Examination of the left magneto by the NTSB Materials Laboratory also revealed a crack in the threaded socket for the P-lead fitting, which was part of the aluminum upper case half casting. The crack ran from the top surface of the socket toward the interior and passed through a transverse hole near the top of the socket. The crack continued past the transverse hole further into the threaded socket. At the top surface of the threaded socket, just above the transverse hole, an indentation was present which was co-located with the crack. The indentation was consistent with impact-related damage. The top surface of the threaded socket exhibited an imprint consistent with the hexagonal shape of the P-lead fitting. This imprint was pressed into the top of the threaded socket. The interior surfaces of the threaded socket exhibited pulled and deformed thread crests, as well as areas where the threads were almost entirely missing. The fracture surfaces of the crack exhibited voids and an area with a cold shut casting defect in the aluminum. These features on the fracture surface were consistent with a low-quality casting, but were not indicative of a preimpact malfunction or failure.
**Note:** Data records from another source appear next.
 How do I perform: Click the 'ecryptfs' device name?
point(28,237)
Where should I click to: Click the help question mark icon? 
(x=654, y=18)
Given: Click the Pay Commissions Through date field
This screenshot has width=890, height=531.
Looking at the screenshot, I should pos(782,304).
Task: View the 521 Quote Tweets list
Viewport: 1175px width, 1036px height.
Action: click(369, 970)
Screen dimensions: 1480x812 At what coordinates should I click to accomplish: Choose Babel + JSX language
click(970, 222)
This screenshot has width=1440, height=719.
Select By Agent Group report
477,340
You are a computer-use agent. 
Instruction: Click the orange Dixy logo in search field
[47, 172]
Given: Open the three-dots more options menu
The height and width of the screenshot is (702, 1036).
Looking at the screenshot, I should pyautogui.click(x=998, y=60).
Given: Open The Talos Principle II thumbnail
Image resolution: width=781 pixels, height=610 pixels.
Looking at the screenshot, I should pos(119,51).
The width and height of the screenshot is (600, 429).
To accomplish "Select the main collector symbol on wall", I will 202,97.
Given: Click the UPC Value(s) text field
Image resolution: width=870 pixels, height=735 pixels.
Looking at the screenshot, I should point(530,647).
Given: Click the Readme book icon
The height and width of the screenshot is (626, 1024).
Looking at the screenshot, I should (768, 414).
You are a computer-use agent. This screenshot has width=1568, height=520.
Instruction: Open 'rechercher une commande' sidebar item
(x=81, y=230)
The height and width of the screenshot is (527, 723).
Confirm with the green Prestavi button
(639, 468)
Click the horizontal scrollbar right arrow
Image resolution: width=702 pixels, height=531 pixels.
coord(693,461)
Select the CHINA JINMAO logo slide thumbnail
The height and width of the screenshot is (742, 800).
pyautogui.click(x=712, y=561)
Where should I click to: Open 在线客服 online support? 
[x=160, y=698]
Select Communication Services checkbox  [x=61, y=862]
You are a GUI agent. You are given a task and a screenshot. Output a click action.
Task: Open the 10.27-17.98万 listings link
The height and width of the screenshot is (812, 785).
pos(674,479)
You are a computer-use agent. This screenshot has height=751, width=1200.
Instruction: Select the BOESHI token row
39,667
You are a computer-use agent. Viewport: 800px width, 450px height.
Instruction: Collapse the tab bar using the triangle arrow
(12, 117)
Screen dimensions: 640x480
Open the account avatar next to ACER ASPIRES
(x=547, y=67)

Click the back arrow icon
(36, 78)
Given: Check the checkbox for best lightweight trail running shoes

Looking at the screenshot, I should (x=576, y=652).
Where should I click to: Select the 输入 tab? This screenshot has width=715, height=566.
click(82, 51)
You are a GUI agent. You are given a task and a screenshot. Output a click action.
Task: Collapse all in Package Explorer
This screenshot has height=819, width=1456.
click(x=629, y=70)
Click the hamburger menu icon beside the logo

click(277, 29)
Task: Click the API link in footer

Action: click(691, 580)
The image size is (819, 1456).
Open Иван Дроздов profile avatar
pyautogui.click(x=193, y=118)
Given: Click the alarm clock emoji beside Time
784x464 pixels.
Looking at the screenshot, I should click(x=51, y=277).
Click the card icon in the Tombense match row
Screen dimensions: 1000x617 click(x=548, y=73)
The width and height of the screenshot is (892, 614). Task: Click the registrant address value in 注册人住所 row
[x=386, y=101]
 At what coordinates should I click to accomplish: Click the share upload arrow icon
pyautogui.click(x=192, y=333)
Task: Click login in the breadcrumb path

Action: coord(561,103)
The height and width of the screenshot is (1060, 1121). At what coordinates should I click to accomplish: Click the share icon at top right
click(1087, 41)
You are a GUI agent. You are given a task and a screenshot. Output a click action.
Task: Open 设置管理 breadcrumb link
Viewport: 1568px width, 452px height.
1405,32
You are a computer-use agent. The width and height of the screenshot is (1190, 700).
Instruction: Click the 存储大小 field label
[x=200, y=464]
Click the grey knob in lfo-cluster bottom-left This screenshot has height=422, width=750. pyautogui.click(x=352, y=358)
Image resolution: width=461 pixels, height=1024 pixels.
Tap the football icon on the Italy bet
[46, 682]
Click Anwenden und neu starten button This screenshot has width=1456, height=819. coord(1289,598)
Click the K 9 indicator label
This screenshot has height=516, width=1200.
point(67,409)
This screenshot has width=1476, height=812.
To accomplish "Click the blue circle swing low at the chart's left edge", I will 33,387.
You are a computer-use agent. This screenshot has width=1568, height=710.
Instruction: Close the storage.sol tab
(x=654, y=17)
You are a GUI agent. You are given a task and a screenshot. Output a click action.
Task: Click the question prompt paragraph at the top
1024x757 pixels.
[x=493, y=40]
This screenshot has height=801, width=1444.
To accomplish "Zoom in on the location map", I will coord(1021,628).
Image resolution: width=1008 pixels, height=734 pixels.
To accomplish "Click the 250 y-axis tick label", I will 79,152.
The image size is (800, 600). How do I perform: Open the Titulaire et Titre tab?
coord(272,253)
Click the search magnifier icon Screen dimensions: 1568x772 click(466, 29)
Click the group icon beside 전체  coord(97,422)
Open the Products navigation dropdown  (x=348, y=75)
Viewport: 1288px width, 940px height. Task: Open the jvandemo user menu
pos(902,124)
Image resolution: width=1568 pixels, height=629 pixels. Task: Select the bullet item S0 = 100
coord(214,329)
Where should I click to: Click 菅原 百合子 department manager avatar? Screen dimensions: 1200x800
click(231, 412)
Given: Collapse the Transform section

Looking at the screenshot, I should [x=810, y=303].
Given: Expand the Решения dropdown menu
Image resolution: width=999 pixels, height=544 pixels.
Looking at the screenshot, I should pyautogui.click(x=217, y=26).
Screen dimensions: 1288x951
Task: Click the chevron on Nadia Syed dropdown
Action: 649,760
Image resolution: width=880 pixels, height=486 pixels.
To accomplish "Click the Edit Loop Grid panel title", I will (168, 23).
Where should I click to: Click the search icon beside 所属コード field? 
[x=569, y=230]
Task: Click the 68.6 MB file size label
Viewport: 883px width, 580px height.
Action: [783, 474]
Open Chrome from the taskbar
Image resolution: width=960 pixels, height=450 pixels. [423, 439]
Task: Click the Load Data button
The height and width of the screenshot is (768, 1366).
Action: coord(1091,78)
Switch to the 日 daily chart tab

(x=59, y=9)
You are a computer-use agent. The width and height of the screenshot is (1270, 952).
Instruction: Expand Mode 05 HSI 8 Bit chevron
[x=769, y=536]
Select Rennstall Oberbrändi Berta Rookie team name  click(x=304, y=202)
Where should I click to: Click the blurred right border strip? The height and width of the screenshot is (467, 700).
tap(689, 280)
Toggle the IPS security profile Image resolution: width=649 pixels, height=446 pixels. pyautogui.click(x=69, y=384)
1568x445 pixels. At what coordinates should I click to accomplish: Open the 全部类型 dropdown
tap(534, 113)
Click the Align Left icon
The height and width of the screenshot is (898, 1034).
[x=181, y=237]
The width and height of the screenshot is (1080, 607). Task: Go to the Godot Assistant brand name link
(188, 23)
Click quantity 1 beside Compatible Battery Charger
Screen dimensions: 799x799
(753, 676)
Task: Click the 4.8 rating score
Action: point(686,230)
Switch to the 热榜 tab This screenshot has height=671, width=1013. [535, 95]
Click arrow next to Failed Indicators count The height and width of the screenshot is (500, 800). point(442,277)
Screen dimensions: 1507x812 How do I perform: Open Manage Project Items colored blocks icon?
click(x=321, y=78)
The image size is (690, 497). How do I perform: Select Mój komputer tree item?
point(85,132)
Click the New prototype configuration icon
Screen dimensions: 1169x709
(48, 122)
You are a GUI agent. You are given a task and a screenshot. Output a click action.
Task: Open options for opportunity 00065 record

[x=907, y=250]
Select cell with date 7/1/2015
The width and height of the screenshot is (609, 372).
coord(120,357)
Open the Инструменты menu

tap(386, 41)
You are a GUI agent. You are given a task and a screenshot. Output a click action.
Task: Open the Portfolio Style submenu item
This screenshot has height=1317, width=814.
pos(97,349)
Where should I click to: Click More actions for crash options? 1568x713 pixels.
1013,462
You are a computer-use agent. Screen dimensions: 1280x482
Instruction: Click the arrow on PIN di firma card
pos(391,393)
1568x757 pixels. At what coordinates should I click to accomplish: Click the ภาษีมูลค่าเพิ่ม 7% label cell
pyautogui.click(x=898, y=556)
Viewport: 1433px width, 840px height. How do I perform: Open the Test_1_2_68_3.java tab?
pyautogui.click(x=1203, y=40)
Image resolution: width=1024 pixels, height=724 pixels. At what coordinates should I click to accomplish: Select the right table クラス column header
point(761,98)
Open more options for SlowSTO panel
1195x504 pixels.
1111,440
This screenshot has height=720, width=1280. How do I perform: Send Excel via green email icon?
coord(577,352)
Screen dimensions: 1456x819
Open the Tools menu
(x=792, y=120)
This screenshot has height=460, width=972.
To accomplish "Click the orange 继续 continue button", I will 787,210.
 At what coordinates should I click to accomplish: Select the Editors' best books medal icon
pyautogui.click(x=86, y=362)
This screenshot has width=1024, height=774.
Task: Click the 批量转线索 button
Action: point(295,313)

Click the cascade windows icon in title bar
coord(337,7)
Postaccident Testing of the Right Magneto
The right magneto rotated easily, indicative of weak magnetism. When the magneto was put on a test stand, the magneto would not perform at low rpm and would not fire on all points until it reached 180 rpm. Review of airplane maintenance records did not reveal when the magneto was installed on the engine. MEDICAL AND PATHOLOGICAL INFORMATIONAn autopsy was performed on the pilot by Forensic Associates of Northeastern Pennsylvania. Cause of death was multiple traumatic injuries secondary to airplane crash.

Toxicological testing of the pilot was conducted at the FAA Bioaeronautical Sciences Research Laboratory, Oklahoma City, Oklahoma. The specimens from the pilot were negative for carbon monoxide, basic, acidic, and neutral drugs.